Raynaud phenomenon (RP) was first described by Maurice Raynaud in 1862 and refers to a transient vasospasm of peripheral arteries and arterioles that classically results in triphasic color changes in the affected region. [1, 2, 3, 4] The initial artery and arteriole vasospasm causes pallor (white), followed by cyanosis (blue) due to dilation of the capillaries and venous stasis (deoxygenated blood), with continued artery and arteriole vasospasm. The arteries and arterioles then dilate, causing rapid return of blood flow (red, reactive hyperemia). [1, 2, 5] The fingers are the most commonly affected region, and Raynaud phenomenon is typically triggered by cold exposure or stress. [2, 6, 7, 8]

See the image below.

Raynaud phenomenon showing demarcation of color di Raynaud phenomenon showing demarcation of color difference.

Raynaud phenomenon can be primary (idiopathic), meaning no associated diseases are present (about 80-90% of cases), or secondary, meaning that another condition is believed to be the cause of the Raynaud phenomenon. [2, 9, 10] Connective tissue diseases are the most common cause of secondary Raynaud phenomenon, but several medications and many other conditions are also associated with Raynaud phenomenon. [11, 12, 13]

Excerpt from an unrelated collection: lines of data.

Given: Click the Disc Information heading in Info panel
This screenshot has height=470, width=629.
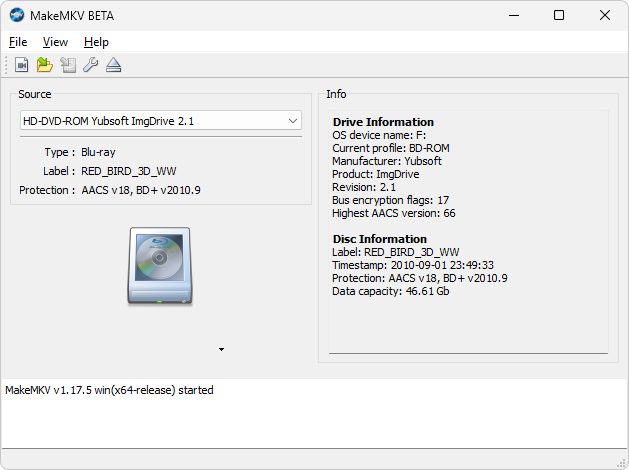Looking at the screenshot, I should pos(379,239).
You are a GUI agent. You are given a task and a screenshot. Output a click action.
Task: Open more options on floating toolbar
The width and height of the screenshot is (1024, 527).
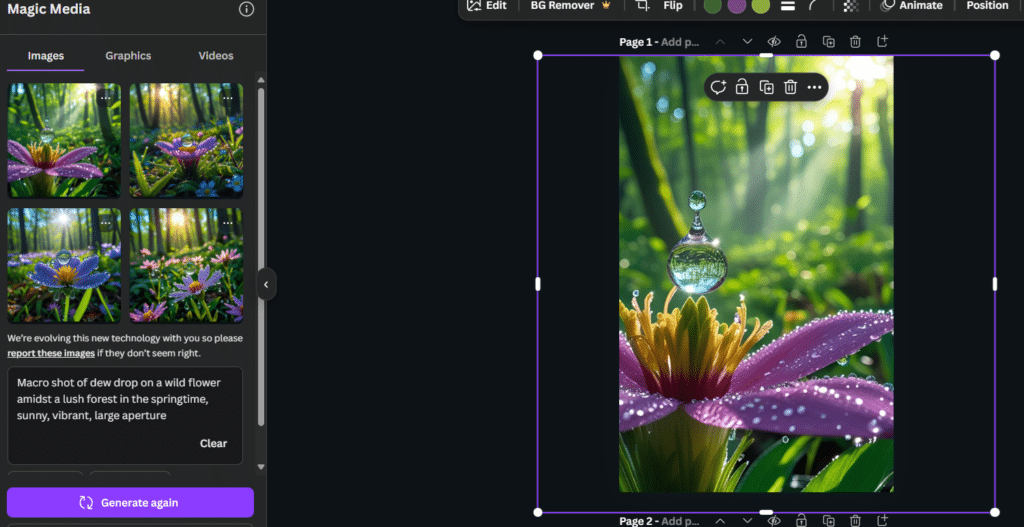click(x=814, y=87)
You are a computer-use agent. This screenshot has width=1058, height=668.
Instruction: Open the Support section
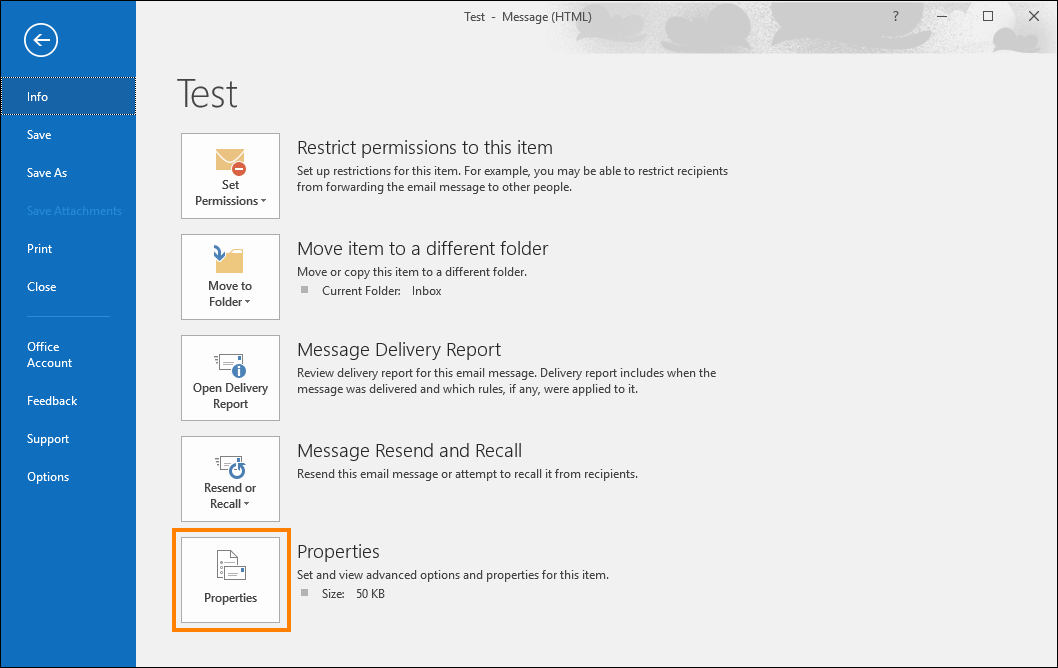[48, 439]
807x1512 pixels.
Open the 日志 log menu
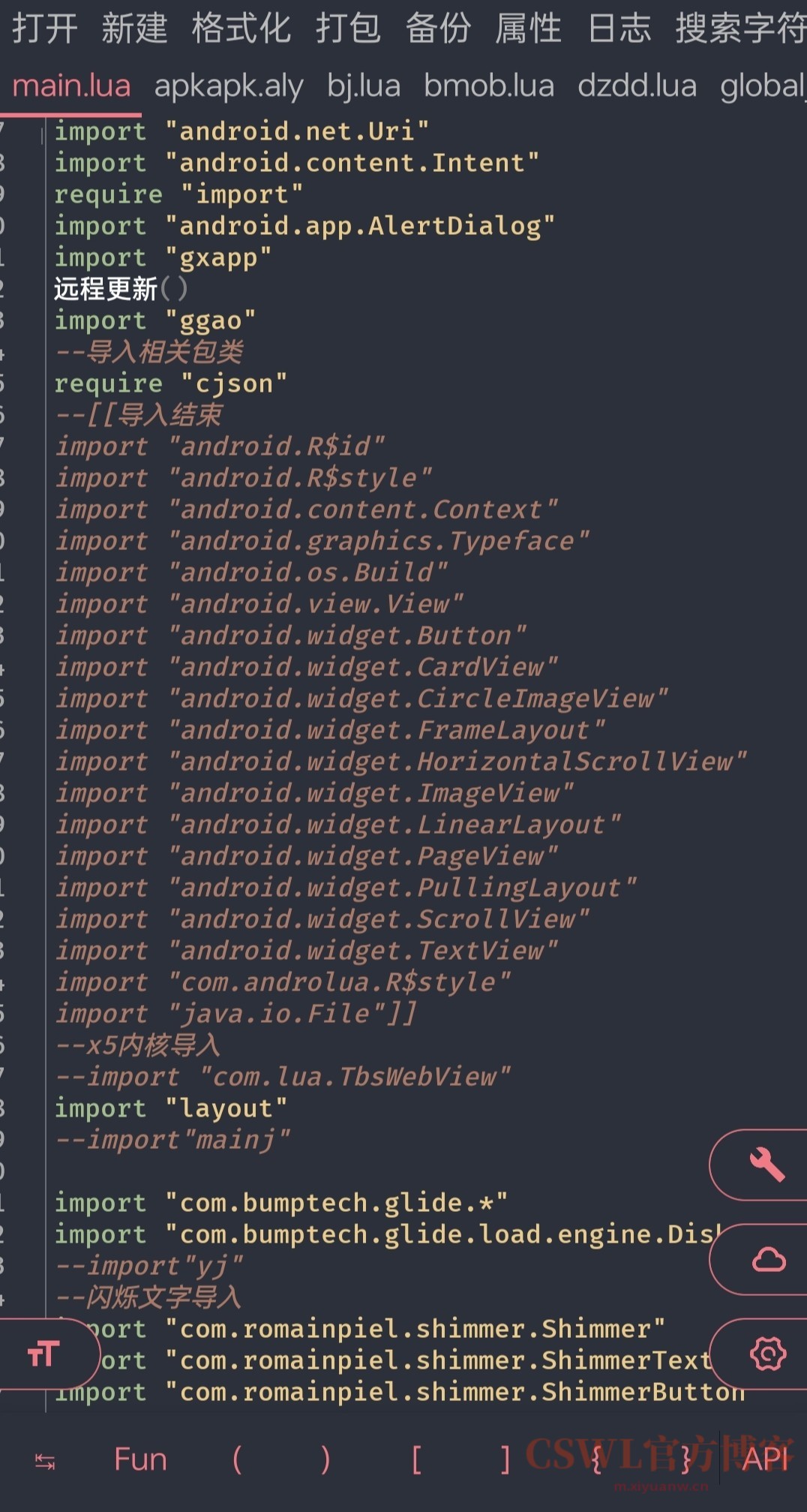(x=619, y=29)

In the past, Raynaud phenomenon had been referred to as Raynaud syndrome, with Raynaud disease referring to primary Raynaud phenomenon, and Raynaud phenomenon referring to secondary Raynaud phenomenon; however, these terms were often used interchangeably. [14, 15, 2] The current preferred terminology of primary and secondary Raynaud phenomenon was proposed by LeRoy and Medsger in 1992. [16] Primary Raynaud phenomenon rarely leads to significant problems and does not usually need to be treated with medications. In contrast, secondary Raynaud phenomenon, especially when associated with scleroderma-related diseases, often causes irreversible digital ischemia, resulting in the development of digital ulcers or even digital amputation. [2, 6, 9]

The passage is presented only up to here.